> Exercise goal
Repeat each line of the data exactly as written.

> Dataset entries
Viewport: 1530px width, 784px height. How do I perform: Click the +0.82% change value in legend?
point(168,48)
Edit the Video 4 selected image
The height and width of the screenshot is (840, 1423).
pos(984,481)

> Exercise solution
Viewport: 1530px width, 784px height. How do I perform: Click the +0.82% change value in legend?
point(168,48)
Edit the Video 4 selected image
The height and width of the screenshot is (840, 1423).
pos(984,481)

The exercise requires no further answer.